The task: Set out the lines of the entries as a Markdown table with the columns "Row" and "Line", starting at the line that contains "Given: Go to Docker Scout in sidebar" and ending at the last line of the entries, skipping any blank lines.

Provided data:
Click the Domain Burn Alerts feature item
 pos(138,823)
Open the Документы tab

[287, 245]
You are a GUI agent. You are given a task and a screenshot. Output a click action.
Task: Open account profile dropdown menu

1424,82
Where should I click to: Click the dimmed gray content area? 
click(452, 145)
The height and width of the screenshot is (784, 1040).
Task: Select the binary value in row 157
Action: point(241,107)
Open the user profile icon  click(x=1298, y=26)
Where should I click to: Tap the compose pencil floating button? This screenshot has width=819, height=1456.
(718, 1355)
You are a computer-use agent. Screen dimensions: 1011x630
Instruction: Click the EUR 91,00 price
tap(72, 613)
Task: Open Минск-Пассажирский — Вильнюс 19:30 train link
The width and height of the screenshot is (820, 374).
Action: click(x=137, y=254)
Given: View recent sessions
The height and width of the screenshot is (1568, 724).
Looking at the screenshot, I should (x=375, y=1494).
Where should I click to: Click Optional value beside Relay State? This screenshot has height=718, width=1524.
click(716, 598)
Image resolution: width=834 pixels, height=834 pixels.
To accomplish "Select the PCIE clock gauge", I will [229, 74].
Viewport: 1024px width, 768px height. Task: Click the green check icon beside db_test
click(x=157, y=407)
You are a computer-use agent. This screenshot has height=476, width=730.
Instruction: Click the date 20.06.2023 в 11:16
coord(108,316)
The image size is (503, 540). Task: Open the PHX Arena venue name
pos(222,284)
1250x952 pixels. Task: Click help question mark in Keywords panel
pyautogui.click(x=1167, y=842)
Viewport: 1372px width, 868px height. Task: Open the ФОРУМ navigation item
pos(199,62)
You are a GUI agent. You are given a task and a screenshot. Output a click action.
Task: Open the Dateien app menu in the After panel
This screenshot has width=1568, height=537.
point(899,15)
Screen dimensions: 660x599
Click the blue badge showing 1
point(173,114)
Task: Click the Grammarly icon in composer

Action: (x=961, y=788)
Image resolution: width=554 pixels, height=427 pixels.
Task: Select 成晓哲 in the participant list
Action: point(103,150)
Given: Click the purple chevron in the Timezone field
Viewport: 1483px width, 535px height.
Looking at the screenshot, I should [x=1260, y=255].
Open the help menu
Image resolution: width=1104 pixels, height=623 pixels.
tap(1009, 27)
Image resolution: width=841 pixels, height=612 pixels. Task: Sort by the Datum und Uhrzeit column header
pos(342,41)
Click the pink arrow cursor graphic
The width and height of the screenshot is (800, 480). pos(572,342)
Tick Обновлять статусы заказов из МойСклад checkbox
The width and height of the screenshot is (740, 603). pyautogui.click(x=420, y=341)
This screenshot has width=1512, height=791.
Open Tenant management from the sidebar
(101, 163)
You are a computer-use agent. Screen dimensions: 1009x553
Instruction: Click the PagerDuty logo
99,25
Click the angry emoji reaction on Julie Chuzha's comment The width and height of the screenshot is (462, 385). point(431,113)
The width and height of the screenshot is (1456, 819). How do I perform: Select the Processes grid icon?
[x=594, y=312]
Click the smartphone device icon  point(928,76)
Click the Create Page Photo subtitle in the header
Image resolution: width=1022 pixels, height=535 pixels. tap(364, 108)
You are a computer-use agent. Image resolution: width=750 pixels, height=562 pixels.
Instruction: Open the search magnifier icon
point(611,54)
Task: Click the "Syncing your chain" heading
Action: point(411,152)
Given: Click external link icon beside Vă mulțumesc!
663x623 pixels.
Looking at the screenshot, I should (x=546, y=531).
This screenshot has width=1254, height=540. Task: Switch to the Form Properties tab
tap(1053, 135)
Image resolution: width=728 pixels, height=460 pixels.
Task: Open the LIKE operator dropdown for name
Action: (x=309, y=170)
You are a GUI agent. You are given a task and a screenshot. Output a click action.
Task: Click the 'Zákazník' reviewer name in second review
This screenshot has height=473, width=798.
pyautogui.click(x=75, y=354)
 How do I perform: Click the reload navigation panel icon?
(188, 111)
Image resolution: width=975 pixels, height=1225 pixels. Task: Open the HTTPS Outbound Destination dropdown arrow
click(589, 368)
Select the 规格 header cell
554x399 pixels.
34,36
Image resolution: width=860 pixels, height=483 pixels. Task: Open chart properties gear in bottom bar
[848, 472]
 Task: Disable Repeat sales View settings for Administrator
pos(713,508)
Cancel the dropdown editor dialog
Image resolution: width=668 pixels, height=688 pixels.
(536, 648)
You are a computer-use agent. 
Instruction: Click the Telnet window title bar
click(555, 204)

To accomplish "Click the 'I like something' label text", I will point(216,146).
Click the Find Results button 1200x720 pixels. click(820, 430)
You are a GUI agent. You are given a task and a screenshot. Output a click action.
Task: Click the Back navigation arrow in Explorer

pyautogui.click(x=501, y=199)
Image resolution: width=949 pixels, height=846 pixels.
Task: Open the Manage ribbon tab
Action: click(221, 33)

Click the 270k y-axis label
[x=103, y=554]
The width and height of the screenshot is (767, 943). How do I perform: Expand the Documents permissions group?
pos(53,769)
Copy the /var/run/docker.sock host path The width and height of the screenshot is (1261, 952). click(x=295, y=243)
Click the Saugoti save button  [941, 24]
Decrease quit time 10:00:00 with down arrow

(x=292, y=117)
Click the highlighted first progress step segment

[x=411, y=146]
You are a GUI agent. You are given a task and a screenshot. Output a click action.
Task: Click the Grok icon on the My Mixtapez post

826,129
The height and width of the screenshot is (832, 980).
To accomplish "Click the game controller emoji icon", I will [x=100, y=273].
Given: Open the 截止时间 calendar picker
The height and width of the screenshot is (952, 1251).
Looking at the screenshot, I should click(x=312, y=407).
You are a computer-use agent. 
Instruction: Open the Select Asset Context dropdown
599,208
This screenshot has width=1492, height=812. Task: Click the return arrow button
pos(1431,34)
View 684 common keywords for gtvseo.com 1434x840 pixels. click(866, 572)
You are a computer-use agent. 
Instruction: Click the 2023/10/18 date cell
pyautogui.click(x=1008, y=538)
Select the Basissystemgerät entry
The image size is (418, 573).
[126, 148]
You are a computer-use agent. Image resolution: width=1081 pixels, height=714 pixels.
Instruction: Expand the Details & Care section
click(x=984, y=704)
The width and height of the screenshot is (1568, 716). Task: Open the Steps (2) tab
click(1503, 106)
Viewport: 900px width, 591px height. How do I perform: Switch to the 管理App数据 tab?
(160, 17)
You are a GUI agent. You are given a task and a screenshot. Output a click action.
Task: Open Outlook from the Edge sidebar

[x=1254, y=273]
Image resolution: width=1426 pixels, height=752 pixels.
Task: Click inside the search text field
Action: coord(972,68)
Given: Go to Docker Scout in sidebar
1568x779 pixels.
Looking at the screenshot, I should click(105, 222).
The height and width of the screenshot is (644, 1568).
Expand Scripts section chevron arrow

Solution:
| Row | Line |
|---|---|
| 1 | Given: Go to Docker Scout in sidebar |
| 2 | 1568x779 pixels. |
| 3 | Looking at the screenshot, I should click(105, 222). |
| 4 | The height and width of the screenshot is (644, 1568). |
| 5 | Expand Scripts section chevron arrow |